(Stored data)
-- Opening Marker --
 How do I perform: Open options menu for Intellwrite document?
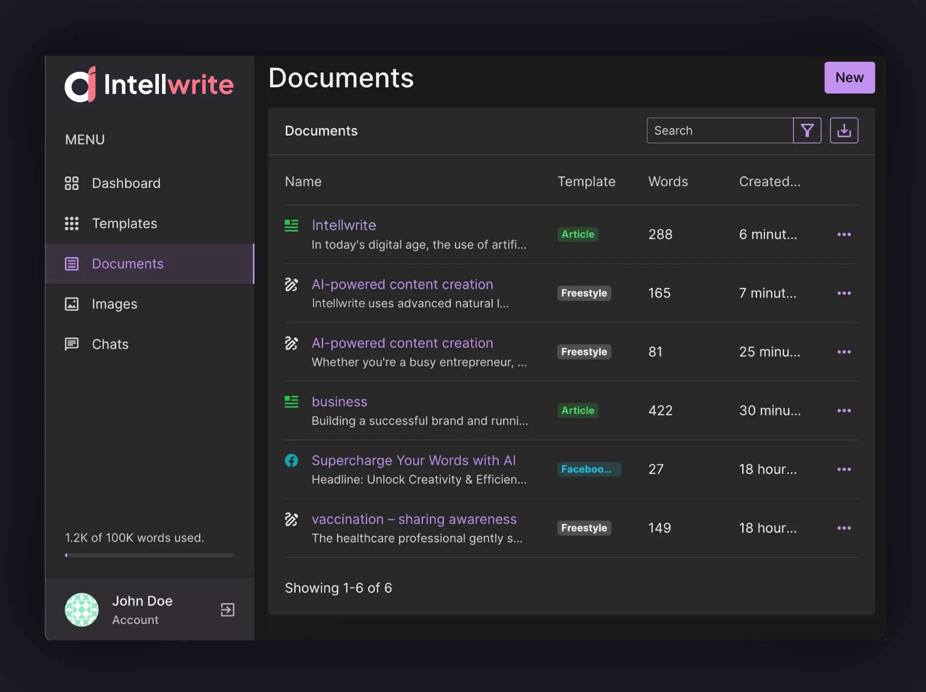844,234
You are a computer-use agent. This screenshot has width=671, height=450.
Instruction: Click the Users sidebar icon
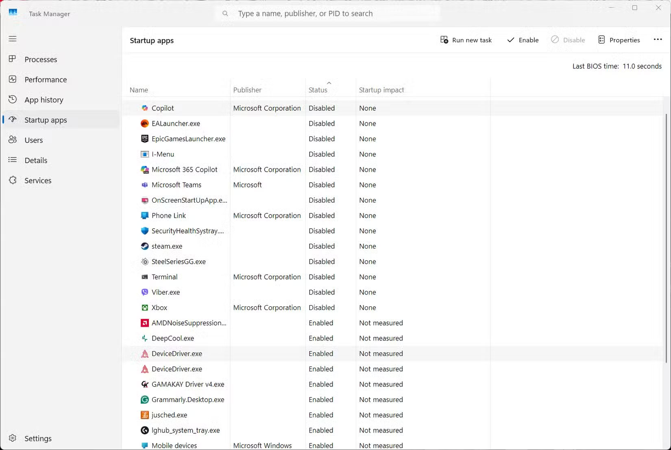click(x=13, y=140)
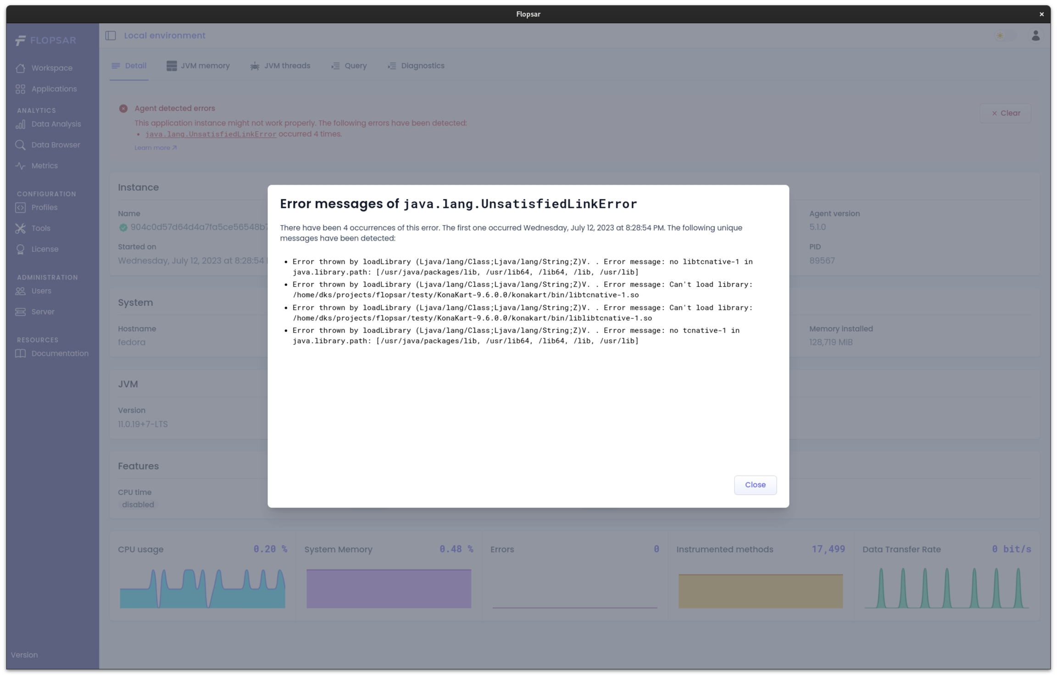Screen dimensions: 1057x677
Task: Toggle the light/dark theme switch
Action: [x=1005, y=36]
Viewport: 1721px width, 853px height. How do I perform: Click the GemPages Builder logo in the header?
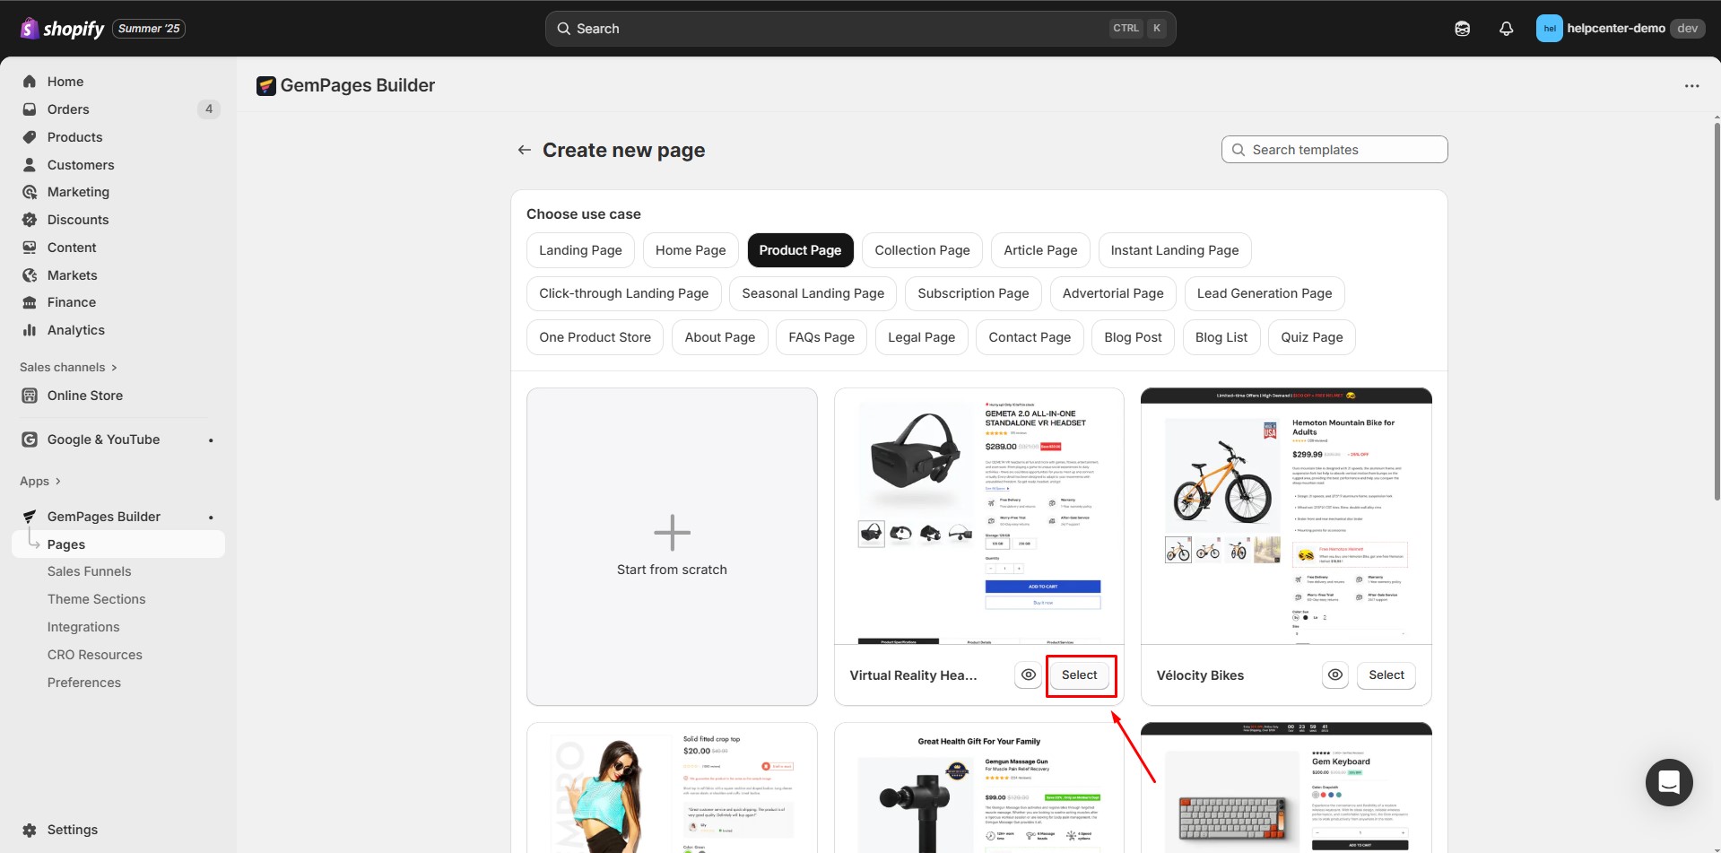click(266, 85)
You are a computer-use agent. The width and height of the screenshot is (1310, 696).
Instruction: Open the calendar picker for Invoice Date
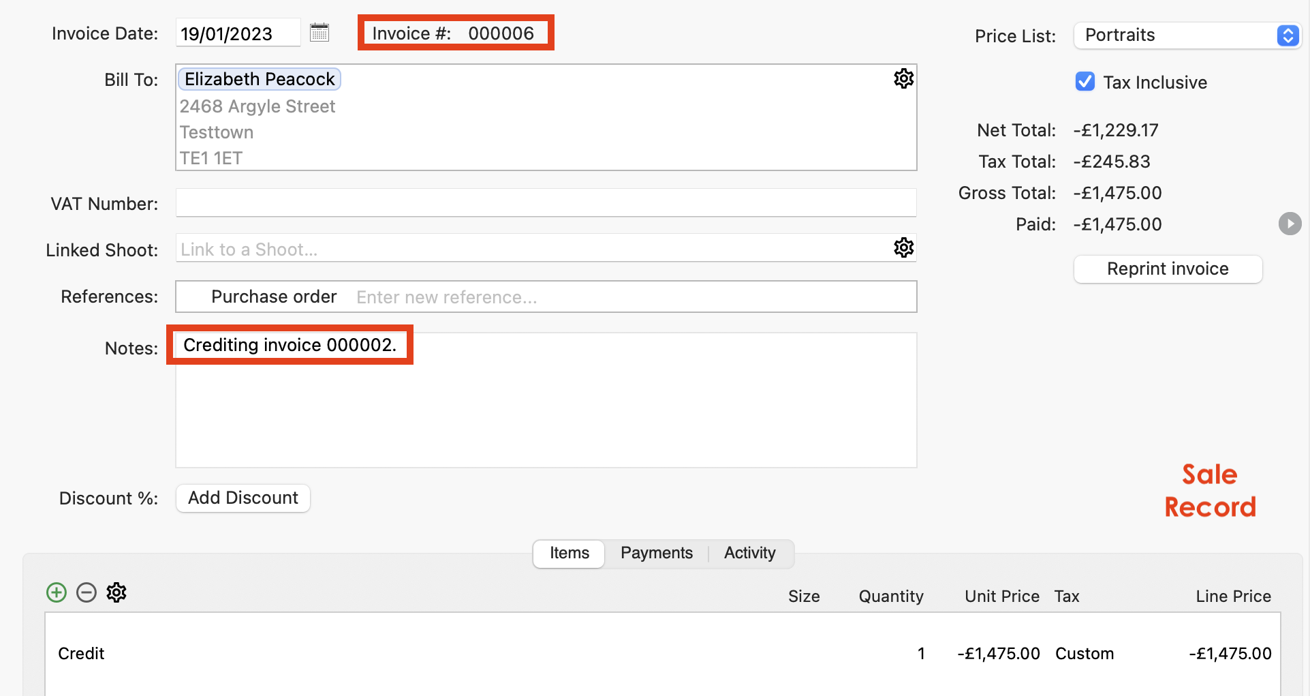319,32
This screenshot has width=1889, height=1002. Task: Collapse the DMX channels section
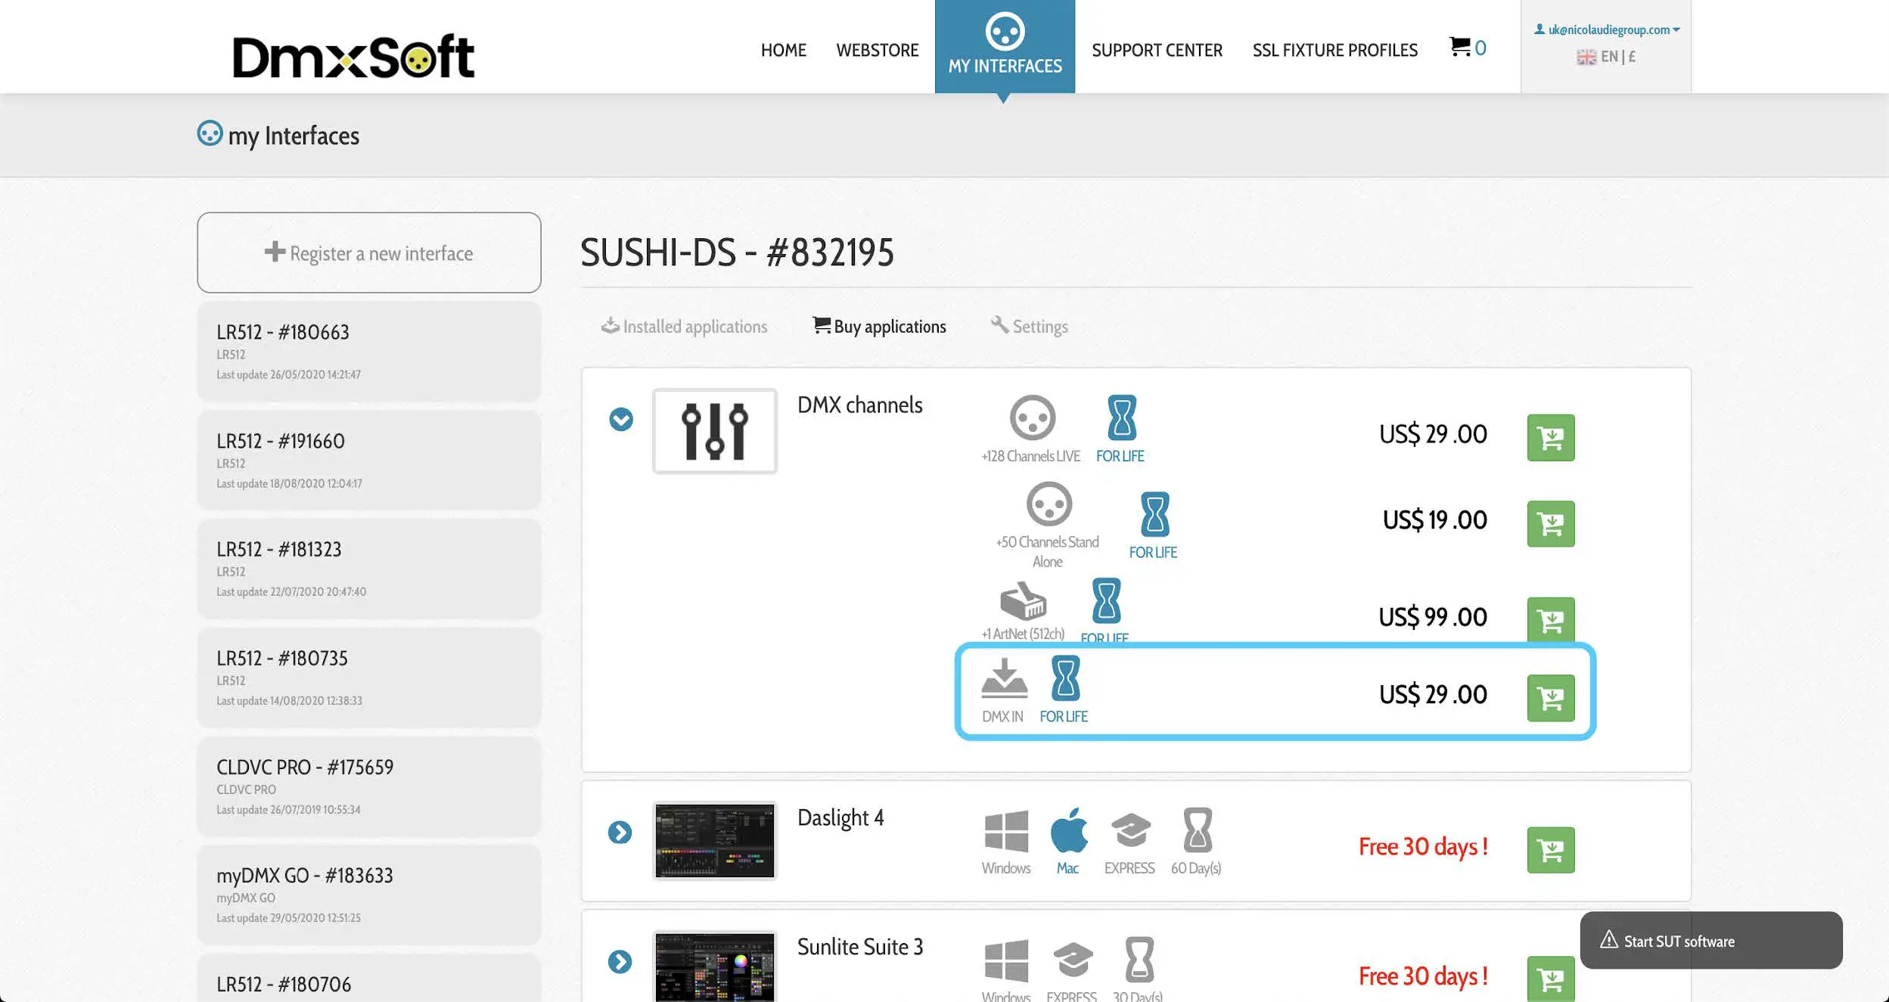pos(620,419)
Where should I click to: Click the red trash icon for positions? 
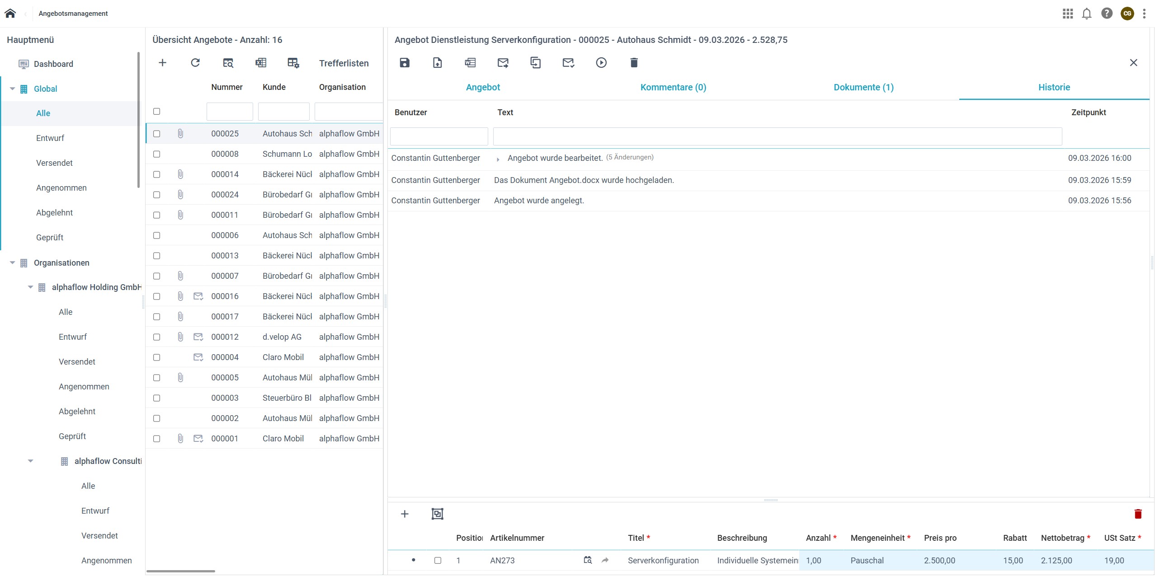(1138, 514)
-- Closing Marker --
Problem requirements >> Among the records, find the lines that contain "computer" and copy each of them.

Result of the exercise >>
You are a computer-use agent. This screenshot has width=671, height=450.
You are a computer-use agent. The width and height of the screenshot is (1310, 696).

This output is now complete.